YOUR ASSIGNMENT>
From the first line of the data below, copy each line up to the one containing "Given: Click the white pushpin icon", and include that line too.

Pixel coordinate grounding data>
>>>>

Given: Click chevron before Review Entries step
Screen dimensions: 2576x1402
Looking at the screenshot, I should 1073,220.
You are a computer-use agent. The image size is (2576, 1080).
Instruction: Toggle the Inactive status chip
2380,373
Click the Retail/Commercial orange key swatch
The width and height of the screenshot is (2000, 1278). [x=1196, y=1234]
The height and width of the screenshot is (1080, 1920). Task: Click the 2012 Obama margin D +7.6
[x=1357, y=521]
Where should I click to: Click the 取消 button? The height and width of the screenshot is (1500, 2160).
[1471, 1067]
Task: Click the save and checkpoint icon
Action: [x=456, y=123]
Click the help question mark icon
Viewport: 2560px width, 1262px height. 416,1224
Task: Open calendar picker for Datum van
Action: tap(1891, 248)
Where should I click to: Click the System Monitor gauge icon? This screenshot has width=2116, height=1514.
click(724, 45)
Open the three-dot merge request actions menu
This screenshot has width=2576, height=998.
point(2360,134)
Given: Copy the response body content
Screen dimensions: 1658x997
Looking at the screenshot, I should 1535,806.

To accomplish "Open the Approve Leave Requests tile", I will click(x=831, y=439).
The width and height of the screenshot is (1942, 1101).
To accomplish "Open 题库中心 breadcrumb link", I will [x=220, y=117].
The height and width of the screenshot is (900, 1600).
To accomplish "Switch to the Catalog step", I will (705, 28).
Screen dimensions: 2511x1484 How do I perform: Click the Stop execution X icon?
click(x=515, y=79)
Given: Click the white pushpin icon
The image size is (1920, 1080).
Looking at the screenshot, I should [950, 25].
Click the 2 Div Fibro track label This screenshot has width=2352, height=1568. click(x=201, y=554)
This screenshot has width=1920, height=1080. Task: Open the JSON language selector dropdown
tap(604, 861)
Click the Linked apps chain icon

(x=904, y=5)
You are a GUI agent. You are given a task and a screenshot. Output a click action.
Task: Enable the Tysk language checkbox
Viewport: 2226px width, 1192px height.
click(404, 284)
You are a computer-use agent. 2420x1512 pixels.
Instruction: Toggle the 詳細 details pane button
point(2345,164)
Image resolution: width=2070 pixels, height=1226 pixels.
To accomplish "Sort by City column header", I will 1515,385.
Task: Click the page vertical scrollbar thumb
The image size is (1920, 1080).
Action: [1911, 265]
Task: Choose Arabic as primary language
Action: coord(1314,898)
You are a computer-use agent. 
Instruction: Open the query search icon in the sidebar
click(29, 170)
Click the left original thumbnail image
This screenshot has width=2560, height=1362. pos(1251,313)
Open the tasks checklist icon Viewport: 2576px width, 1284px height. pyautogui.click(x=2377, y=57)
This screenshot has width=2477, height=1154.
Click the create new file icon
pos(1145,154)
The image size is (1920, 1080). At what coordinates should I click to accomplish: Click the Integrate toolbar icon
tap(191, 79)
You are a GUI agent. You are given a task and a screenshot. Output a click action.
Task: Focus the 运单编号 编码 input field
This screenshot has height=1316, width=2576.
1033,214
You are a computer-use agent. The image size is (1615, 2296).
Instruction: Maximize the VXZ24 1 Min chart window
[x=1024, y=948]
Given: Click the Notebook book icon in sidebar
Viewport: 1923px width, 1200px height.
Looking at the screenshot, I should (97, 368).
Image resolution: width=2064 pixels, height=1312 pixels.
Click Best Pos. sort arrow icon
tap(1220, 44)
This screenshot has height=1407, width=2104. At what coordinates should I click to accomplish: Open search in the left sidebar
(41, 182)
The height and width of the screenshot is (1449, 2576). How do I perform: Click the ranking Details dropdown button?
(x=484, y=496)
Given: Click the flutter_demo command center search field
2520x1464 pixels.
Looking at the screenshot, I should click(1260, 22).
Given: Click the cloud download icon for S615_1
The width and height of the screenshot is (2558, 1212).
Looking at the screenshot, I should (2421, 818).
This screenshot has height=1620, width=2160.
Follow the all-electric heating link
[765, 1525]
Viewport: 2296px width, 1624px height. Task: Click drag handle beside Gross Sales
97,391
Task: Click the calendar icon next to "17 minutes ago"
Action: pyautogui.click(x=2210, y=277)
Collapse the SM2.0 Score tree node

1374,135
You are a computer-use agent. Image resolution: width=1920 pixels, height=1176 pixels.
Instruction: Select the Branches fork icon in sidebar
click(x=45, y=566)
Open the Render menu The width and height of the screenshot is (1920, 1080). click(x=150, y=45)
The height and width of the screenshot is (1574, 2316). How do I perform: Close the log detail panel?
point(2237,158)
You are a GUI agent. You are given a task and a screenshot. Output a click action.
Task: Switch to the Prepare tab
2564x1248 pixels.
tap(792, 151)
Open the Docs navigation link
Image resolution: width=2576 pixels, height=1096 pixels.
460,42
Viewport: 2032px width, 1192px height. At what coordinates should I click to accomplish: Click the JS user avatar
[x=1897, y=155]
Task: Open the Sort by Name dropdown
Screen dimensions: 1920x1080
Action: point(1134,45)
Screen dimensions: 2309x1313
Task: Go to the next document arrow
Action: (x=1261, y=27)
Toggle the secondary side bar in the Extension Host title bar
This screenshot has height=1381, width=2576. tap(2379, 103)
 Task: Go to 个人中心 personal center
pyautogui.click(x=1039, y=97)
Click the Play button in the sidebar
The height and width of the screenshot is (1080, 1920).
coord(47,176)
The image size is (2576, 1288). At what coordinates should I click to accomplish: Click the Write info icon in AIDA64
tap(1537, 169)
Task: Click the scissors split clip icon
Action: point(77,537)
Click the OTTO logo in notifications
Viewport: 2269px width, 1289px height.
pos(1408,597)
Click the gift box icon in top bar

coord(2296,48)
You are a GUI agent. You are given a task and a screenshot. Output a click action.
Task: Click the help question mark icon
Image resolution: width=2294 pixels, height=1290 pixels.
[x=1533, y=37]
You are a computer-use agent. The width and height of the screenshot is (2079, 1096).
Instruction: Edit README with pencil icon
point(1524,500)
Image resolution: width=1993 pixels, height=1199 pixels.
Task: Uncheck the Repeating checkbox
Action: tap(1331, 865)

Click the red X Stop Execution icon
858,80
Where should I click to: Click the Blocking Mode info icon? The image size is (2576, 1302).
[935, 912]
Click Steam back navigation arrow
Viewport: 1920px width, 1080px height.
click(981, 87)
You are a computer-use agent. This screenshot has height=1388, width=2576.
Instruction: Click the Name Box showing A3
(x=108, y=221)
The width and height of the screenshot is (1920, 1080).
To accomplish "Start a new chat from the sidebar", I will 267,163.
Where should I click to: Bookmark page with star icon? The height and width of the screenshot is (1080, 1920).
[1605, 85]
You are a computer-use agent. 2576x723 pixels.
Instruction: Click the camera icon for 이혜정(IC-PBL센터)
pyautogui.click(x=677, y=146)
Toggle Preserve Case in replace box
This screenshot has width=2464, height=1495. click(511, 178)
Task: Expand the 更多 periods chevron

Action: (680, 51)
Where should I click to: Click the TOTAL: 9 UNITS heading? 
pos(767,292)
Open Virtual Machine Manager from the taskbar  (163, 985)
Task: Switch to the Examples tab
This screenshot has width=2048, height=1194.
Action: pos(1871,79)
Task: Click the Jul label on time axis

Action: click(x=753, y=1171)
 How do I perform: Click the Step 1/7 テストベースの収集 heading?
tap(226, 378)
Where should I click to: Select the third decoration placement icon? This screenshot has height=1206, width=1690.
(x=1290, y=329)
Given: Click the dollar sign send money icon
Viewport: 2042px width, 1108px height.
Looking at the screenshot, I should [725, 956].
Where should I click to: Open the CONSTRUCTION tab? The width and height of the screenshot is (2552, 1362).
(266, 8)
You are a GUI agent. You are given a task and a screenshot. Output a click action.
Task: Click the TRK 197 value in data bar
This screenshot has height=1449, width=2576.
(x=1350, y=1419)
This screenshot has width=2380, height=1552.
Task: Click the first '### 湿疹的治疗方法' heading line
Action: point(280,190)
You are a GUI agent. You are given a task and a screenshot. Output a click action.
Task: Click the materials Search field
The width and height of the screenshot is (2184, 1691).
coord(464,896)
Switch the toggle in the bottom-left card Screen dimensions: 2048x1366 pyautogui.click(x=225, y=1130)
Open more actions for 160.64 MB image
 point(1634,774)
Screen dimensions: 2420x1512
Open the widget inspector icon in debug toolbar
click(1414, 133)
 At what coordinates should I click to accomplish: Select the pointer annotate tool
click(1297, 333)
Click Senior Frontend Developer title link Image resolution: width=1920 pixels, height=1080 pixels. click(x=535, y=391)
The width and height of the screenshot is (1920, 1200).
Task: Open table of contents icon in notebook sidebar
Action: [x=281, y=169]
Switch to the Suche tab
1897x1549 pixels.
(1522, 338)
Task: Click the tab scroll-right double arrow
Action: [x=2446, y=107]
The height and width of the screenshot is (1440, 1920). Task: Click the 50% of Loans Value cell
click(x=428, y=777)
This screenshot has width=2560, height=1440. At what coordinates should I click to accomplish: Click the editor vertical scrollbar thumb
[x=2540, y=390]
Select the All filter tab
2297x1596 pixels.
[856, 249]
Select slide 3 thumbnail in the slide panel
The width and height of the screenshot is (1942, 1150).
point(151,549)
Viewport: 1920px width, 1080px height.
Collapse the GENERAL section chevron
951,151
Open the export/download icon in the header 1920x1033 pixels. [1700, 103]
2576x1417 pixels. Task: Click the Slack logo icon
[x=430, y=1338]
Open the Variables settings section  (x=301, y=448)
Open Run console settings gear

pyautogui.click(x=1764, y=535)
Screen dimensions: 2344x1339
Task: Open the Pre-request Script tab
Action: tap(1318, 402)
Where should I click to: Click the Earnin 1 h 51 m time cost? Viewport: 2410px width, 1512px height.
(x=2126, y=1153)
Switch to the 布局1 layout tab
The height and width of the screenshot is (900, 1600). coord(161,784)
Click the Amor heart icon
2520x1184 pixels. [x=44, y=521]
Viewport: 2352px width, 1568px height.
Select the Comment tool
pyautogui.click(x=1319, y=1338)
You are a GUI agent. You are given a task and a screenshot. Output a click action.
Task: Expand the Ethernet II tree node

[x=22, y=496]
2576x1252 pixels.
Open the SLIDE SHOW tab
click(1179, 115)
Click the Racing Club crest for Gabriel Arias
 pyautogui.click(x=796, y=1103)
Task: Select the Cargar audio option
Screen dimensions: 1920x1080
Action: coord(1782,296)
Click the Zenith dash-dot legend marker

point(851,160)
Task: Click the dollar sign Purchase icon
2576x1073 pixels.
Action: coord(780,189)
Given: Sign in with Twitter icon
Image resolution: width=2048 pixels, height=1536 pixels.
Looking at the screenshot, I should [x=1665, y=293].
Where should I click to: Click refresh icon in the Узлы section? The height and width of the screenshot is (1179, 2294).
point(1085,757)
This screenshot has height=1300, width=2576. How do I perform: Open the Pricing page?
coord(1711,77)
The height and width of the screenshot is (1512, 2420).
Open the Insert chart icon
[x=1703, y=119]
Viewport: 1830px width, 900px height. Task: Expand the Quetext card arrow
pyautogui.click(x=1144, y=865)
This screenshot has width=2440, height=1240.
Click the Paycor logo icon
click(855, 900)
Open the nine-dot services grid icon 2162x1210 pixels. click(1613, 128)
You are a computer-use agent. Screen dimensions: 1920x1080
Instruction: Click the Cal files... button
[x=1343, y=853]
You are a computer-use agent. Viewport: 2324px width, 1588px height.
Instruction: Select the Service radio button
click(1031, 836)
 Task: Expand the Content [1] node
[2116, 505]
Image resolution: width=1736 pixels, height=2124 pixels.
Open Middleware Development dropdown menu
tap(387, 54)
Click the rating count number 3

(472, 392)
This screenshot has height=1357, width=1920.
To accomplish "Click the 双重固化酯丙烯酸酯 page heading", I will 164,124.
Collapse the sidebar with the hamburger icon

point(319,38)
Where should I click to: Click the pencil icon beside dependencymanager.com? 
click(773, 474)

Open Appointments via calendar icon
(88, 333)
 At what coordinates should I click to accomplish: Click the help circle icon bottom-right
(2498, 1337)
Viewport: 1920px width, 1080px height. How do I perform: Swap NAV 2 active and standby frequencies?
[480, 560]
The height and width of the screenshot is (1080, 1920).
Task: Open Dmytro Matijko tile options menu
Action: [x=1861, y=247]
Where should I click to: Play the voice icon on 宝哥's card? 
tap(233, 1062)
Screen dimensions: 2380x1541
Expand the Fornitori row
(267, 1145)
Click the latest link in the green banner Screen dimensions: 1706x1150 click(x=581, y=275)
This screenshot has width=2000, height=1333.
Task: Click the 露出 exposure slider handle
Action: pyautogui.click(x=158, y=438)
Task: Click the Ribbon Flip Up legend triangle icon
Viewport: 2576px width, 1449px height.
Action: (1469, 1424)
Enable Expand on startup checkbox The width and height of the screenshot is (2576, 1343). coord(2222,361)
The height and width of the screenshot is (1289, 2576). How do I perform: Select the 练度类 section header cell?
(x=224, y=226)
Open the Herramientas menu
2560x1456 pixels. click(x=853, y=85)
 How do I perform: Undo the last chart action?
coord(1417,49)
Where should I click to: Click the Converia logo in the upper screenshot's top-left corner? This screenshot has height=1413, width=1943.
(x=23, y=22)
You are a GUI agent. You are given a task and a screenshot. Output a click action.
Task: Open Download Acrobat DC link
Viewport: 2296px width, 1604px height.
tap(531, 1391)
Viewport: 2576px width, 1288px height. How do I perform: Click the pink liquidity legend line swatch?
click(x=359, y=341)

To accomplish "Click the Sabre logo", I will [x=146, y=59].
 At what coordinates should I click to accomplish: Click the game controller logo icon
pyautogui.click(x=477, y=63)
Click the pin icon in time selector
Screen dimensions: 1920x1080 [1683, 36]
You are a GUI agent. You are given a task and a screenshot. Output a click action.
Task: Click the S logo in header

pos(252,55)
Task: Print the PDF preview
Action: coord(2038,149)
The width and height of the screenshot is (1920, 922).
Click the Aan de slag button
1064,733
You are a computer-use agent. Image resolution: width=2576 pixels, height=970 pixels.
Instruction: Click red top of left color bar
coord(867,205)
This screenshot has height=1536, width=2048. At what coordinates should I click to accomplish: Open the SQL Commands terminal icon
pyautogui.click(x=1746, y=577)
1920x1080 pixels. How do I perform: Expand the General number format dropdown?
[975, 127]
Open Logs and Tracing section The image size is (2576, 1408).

<<<<

EXPECTED ANSWER>
Given: Click chevron before Review Entries step
Screen dimensions: 2576x1402
Looking at the screenshot, I should 1073,220.
You are a computer-use agent. The image size is (2576, 1080).
Instruction: Toggle the Inactive status chip
2380,373
Click the Retail/Commercial orange key swatch
The width and height of the screenshot is (2000, 1278). [x=1196, y=1234]
The height and width of the screenshot is (1080, 1920). Task: Click the 2012 Obama margin D +7.6
[x=1357, y=521]
Where should I click to: Click the 取消 button? The height and width of the screenshot is (1500, 2160).
[1471, 1067]
Task: Click the save and checkpoint icon
Action: [x=456, y=123]
Click the help question mark icon
Viewport: 2560px width, 1262px height. 416,1224
Task: Open calendar picker for Datum van
Action: tap(1891, 248)
Where should I click to: Click the System Monitor gauge icon? This screenshot has width=2116, height=1514.
click(724, 45)
Open the three-dot merge request actions menu
This screenshot has width=2576, height=998.
point(2360,134)
Given: Copy the response body content
Screen dimensions: 1658x997
Looking at the screenshot, I should 1535,806.

To accomplish "Open the Approve Leave Requests tile", I will click(x=831, y=439).
The width and height of the screenshot is (1942, 1101).
To accomplish "Open 题库中心 breadcrumb link", I will [x=220, y=117].
The height and width of the screenshot is (900, 1600).
To accomplish "Switch to the Catalog step", I will (705, 28).
Screen dimensions: 2511x1484 How do I perform: Click the Stop execution X icon?
click(x=515, y=79)
Given: Click the white pushpin icon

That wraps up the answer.